**Request**
Could you write out the lines starting at the one containing "Given: Click the" and ending at the one containing "pos(45,410)", replacing "YouTube bookmark" with "GitHub bookmark" and leaving everything else unchanged?

**Records shown**
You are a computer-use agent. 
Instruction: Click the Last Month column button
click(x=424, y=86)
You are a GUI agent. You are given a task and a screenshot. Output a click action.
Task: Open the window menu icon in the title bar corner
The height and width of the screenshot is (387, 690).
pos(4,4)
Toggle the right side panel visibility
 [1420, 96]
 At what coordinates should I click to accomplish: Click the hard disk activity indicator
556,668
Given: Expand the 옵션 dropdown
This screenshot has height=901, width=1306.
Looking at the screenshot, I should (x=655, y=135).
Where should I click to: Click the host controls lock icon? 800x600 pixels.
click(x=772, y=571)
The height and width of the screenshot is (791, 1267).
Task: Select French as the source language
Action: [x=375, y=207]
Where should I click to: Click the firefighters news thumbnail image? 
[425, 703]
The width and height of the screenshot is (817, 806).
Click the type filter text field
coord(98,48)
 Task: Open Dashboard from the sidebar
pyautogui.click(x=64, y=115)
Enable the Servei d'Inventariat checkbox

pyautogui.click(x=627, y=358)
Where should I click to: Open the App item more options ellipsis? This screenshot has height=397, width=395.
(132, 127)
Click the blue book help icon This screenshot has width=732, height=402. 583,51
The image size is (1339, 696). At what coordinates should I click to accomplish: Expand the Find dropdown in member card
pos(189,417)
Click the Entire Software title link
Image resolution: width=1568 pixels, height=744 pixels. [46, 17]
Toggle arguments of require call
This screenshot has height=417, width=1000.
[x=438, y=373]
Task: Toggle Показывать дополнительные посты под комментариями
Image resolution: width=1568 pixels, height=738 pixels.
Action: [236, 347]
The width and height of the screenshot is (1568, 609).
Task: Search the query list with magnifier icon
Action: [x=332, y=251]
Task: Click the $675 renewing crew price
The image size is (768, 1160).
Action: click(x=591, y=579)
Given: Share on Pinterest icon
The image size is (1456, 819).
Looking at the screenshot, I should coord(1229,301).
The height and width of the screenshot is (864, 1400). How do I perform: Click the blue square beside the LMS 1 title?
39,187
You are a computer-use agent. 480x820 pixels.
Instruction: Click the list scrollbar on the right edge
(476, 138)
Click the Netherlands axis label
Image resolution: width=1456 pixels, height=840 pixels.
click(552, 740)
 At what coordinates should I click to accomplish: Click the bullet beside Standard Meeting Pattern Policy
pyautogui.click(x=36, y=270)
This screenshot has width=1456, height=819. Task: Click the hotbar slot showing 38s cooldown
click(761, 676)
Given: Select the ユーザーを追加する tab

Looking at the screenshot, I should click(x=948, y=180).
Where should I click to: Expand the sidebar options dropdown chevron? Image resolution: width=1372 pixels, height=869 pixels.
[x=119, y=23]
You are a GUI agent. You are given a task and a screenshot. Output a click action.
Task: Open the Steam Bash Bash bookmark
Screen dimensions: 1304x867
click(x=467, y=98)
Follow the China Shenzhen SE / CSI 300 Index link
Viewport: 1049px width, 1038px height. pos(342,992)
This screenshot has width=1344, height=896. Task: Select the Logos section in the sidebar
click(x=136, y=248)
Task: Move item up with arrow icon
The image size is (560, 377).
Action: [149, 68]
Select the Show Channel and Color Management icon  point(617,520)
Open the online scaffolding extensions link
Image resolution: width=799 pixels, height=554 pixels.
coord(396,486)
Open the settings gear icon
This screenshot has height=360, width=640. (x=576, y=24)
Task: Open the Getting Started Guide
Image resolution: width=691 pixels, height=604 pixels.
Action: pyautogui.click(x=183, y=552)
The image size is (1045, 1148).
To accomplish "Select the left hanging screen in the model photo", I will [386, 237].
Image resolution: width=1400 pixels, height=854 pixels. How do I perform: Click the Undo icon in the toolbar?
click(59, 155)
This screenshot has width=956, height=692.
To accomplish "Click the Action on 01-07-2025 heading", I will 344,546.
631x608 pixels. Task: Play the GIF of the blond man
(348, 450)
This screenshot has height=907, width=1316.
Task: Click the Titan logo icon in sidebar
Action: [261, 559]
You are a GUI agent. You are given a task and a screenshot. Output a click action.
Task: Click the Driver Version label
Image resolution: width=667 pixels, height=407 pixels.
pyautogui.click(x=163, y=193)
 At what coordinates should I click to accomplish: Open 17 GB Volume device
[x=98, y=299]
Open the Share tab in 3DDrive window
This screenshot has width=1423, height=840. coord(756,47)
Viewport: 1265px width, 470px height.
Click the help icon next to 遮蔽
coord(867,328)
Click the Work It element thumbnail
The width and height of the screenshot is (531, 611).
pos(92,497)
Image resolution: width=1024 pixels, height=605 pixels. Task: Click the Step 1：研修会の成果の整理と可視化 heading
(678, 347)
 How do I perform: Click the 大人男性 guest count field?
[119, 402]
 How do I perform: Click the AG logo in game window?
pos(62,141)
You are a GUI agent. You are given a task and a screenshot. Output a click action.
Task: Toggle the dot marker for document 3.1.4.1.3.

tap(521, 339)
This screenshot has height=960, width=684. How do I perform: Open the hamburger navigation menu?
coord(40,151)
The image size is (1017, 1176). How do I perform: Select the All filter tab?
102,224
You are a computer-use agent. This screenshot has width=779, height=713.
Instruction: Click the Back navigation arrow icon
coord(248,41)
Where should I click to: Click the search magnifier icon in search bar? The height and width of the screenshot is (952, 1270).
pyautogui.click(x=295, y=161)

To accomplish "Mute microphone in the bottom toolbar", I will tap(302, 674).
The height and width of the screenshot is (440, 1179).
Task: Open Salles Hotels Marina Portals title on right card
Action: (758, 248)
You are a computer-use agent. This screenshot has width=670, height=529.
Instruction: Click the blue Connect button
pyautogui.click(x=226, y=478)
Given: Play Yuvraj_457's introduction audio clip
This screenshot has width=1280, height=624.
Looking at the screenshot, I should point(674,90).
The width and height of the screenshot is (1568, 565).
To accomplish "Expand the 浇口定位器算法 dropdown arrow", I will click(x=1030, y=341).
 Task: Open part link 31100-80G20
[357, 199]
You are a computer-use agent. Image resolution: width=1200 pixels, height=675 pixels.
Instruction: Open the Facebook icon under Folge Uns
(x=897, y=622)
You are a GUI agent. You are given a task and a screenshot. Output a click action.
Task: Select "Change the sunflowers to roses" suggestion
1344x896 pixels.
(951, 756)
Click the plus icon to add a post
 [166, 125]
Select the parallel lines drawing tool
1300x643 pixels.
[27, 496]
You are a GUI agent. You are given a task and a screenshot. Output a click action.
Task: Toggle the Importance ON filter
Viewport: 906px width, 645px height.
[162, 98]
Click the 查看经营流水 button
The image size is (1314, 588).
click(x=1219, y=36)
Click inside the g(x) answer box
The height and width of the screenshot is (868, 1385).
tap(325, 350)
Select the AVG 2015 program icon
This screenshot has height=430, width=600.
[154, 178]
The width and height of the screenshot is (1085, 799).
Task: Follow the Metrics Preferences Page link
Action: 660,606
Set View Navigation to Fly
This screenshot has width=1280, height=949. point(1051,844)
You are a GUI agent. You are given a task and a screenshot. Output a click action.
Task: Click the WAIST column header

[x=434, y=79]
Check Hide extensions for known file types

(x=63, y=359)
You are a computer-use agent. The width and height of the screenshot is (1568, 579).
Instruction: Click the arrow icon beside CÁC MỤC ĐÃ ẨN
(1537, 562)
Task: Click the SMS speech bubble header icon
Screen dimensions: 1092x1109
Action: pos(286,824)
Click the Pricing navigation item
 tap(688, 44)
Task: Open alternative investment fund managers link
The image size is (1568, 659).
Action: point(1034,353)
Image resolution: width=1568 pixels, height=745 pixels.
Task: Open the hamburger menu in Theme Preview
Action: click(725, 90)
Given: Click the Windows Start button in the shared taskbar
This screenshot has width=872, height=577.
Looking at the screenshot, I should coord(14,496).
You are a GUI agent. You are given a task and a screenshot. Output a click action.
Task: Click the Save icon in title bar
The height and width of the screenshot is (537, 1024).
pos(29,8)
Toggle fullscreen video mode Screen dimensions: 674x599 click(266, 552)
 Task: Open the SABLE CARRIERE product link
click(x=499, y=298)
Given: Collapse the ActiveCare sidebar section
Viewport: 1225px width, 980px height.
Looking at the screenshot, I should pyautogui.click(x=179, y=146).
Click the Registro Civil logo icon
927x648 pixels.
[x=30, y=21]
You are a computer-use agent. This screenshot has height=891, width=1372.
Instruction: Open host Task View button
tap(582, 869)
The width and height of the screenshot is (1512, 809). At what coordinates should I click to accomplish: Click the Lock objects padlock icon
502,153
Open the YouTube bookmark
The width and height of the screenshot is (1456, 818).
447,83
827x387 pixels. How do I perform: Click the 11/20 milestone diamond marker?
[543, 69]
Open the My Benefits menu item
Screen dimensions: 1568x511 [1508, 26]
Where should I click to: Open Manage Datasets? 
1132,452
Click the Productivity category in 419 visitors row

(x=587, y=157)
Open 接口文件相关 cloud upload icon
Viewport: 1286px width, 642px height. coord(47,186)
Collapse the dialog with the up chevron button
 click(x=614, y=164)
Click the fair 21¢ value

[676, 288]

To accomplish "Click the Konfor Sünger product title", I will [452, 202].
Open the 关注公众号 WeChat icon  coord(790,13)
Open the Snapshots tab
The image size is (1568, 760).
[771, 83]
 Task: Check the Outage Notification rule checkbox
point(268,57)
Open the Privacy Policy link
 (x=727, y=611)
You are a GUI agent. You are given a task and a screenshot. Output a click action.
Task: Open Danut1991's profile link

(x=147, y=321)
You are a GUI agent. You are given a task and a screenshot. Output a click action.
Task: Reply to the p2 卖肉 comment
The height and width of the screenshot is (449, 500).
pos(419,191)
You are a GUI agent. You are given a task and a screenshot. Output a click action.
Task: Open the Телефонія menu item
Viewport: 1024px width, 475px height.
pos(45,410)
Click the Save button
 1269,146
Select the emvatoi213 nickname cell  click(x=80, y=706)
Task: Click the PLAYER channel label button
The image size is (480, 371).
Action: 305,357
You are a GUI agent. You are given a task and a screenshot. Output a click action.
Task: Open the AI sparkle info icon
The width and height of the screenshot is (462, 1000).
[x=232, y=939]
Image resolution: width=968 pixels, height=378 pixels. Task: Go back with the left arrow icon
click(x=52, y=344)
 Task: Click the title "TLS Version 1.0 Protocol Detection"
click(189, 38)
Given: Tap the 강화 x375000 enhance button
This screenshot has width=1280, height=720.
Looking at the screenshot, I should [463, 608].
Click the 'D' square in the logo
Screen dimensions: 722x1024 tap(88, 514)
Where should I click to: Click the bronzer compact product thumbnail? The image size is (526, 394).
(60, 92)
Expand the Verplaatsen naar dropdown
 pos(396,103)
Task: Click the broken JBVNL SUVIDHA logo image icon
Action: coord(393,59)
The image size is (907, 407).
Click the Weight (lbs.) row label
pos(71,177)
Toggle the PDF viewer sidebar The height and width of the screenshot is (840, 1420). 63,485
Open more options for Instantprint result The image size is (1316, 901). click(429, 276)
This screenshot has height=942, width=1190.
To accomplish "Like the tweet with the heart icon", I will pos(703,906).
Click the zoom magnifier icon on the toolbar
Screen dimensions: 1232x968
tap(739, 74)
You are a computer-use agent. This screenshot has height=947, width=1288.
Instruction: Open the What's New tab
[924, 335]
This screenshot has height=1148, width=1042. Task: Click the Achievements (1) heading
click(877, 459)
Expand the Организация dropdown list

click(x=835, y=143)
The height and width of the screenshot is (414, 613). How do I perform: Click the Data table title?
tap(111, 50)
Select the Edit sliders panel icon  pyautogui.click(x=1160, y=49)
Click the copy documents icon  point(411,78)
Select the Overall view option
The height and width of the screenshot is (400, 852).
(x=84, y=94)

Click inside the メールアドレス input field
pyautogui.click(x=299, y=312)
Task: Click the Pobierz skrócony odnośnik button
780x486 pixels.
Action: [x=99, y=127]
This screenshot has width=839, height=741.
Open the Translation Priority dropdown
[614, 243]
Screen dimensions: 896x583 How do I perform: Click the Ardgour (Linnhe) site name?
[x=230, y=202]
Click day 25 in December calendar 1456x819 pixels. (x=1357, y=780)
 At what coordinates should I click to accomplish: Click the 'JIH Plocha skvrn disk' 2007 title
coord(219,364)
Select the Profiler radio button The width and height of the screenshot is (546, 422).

**Finished task**
Given: Click the Windows Start button in the shared taskbar
This screenshot has width=872, height=577.
Looking at the screenshot, I should coord(14,496).
You are a GUI agent. You are given a task and a screenshot. Output a click action.
Task: Click the Save icon in title bar
The height and width of the screenshot is (537, 1024).
pos(29,8)
Toggle fullscreen video mode Screen dimensions: 674x599 click(266, 552)
 Task: Open the SABLE CARRIERE product link
click(x=499, y=298)
Given: Collapse the ActiveCare sidebar section
Viewport: 1225px width, 980px height.
Looking at the screenshot, I should pyautogui.click(x=179, y=146).
Click the Registro Civil logo icon
927x648 pixels.
[x=30, y=21]
You are a computer-use agent. This screenshot has height=891, width=1372.
Instruction: Open host Task View button
tap(582, 869)
The width and height of the screenshot is (1512, 809). At what coordinates should I click to accomplish: Click the Lock objects padlock icon
502,153
Open the GitHub bookmark
The width and height of the screenshot is (1456, 818).
447,83
827x387 pixels. How do I perform: Click the 11/20 milestone diamond marker?
[543, 69]
Open the My Benefits menu item
Screen dimensions: 1568x511 [1508, 26]
Where should I click to: Open Manage Datasets? 
1132,452
Click the Productivity category in 419 visitors row

(x=587, y=157)
Open 接口文件相关 cloud upload icon
Viewport: 1286px width, 642px height. coord(47,186)
Collapse the dialog with the up chevron button
 click(x=614, y=164)
Click the fair 21¢ value

[676, 288]

To accomplish "Click the Konfor Sünger product title", I will [452, 202].
Open the 关注公众号 WeChat icon  coord(790,13)
Open the Snapshots tab
The image size is (1568, 760).
[771, 83]
 Task: Check the Outage Notification rule checkbox
point(268,57)
Open the Privacy Policy link
 (x=727, y=611)
You are a GUI agent. You are given a task and a screenshot. Output a click action.
Task: Open Danut1991's profile link

(x=147, y=321)
You are a GUI agent. You are given a task and a screenshot. Output a click action.
Task: Reply to the p2 卖肉 comment
The height and width of the screenshot is (449, 500).
pos(419,191)
You are a GUI agent. You are given a task and a screenshot. Output a click action.
Task: Open the Телефонія menu item
Viewport: 1024px width, 475px height.
pos(45,410)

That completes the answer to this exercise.